Given request
Duplicate the lines of the listing below, from the line with "Expand the first" up to and including the line with "click(78, 258)", character for character and nothing else.

Items listed in a dataset:
————

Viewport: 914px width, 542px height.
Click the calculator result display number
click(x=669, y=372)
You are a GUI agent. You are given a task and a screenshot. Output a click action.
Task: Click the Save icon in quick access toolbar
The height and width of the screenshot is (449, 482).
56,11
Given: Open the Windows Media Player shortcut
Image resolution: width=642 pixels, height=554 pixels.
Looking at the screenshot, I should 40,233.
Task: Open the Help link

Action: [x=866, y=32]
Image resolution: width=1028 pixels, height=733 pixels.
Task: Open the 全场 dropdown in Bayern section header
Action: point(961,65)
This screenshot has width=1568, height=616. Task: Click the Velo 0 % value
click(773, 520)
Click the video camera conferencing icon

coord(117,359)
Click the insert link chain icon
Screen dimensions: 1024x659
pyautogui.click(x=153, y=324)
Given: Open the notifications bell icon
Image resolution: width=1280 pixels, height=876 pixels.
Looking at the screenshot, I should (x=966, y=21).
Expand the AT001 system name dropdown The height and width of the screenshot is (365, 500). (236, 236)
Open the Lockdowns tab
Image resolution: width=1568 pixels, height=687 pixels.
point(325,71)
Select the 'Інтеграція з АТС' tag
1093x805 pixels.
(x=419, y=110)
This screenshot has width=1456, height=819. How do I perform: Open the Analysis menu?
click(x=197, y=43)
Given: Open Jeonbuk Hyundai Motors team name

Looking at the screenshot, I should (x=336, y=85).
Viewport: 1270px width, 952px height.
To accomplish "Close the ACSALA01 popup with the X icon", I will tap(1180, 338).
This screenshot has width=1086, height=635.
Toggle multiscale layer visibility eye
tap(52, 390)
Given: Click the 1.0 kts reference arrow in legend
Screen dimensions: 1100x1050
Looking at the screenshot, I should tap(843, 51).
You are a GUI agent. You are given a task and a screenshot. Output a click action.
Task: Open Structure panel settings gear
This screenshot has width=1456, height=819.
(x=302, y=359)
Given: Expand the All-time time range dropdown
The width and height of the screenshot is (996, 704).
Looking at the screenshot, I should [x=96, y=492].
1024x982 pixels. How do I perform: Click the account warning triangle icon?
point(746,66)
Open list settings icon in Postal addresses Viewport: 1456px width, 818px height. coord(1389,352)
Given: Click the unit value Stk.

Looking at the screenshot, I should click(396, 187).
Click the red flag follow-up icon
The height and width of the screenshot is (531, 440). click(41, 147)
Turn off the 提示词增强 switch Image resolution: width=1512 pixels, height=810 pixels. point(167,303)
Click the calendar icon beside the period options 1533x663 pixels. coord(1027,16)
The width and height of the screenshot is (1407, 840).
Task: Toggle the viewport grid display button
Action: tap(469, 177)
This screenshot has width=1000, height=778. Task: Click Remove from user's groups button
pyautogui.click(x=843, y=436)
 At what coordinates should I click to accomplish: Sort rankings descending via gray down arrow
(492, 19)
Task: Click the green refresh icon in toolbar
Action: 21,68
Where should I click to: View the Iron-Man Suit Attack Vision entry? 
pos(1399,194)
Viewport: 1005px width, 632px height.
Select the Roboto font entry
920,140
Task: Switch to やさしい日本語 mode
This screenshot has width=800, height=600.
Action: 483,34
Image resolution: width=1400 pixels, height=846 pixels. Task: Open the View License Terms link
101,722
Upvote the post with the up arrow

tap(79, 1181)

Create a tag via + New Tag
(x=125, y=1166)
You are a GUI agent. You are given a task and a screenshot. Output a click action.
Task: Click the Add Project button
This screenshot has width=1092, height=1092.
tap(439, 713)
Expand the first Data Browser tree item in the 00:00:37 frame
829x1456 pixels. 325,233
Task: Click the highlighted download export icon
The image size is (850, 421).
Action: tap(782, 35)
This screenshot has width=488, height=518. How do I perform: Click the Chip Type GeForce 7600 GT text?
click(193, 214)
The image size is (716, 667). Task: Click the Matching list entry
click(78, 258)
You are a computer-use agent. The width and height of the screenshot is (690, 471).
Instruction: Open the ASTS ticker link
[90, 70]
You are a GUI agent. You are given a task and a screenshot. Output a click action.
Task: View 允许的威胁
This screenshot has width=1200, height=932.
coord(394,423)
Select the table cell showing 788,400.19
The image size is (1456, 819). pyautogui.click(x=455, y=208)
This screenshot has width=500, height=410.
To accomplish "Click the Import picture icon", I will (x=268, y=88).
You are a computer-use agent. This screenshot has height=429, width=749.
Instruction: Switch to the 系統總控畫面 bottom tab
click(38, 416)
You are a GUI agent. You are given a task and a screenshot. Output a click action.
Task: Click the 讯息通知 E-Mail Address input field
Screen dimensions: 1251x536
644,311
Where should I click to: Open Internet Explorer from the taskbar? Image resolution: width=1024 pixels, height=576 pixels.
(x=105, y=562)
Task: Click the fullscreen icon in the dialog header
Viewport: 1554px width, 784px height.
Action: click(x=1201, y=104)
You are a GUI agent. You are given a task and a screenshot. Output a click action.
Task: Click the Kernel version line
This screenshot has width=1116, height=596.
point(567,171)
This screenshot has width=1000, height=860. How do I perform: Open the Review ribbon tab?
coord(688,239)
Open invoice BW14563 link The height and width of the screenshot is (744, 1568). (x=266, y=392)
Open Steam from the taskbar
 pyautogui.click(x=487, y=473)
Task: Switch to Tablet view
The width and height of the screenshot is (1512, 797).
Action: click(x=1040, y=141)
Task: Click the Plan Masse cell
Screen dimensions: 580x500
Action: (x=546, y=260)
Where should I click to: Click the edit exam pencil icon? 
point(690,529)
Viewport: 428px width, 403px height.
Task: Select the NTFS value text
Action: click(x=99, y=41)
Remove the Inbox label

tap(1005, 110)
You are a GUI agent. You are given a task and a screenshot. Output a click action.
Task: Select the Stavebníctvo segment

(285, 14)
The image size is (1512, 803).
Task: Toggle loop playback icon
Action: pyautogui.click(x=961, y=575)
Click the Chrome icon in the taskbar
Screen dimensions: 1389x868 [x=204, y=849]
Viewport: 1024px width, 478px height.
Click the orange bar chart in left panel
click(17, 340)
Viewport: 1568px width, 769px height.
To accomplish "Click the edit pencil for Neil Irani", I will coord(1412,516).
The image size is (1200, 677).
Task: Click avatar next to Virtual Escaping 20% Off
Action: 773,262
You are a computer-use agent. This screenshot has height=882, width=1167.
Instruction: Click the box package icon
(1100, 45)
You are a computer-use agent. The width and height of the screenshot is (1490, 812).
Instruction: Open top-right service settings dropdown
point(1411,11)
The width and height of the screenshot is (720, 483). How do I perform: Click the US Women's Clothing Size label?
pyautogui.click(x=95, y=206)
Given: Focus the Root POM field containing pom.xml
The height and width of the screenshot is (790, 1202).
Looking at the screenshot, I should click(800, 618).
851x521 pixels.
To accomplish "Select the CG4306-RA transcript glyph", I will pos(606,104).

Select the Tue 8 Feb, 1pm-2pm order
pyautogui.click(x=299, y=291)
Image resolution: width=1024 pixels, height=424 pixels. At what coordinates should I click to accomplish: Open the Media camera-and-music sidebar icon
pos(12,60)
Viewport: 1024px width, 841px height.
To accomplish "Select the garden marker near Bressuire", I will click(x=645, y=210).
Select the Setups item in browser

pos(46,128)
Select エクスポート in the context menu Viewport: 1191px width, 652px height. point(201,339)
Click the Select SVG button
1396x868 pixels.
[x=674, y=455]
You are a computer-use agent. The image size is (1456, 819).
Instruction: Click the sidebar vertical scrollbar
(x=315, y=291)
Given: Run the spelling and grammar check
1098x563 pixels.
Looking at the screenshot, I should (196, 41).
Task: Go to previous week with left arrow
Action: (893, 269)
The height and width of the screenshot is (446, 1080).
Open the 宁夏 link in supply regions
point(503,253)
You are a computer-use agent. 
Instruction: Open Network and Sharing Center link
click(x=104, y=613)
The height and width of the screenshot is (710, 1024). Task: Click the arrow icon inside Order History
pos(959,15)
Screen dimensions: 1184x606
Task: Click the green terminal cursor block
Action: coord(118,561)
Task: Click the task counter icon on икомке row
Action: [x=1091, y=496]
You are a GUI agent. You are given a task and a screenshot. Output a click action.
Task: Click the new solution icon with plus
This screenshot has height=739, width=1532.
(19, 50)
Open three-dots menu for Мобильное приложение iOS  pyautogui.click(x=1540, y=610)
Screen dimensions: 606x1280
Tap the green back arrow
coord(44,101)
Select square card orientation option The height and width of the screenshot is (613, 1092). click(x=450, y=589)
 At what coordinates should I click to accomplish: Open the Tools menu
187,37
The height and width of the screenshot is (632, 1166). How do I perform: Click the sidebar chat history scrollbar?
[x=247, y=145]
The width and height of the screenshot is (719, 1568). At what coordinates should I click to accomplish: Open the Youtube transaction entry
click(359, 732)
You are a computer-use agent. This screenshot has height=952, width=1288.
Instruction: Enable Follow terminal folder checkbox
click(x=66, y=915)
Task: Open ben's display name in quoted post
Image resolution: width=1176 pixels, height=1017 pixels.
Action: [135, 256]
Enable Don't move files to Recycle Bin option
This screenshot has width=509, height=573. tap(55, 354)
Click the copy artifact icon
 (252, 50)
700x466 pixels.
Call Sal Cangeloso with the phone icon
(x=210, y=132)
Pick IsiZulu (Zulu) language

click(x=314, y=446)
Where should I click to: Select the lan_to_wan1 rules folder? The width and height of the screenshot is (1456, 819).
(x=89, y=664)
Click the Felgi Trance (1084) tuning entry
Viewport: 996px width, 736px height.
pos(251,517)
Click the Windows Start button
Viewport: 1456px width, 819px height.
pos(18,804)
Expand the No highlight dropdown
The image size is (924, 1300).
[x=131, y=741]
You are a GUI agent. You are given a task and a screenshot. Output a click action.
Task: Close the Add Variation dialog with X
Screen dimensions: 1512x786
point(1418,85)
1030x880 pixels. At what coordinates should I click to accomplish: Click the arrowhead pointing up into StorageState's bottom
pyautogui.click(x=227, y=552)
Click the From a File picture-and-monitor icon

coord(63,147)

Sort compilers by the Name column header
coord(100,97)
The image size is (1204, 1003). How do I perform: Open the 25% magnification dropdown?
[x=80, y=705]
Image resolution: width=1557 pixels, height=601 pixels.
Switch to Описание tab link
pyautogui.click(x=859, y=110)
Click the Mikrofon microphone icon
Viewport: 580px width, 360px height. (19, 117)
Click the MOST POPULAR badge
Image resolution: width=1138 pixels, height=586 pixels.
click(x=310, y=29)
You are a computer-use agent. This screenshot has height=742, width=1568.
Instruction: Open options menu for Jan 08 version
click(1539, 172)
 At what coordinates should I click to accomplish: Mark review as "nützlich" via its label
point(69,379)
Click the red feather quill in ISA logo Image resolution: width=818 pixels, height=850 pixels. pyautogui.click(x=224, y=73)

————

Problem solution
Expand the first Data Browser tree item in the 00:00:37 frame
829x1456 pixels. 325,233
Task: Click the highlighted download export icon
The image size is (850, 421).
Action: tap(782, 35)
This screenshot has width=488, height=518. How do I perform: Click the Chip Type GeForce 7600 GT text?
click(193, 214)
The image size is (716, 667). Task: Click the Matching list entry
click(78, 258)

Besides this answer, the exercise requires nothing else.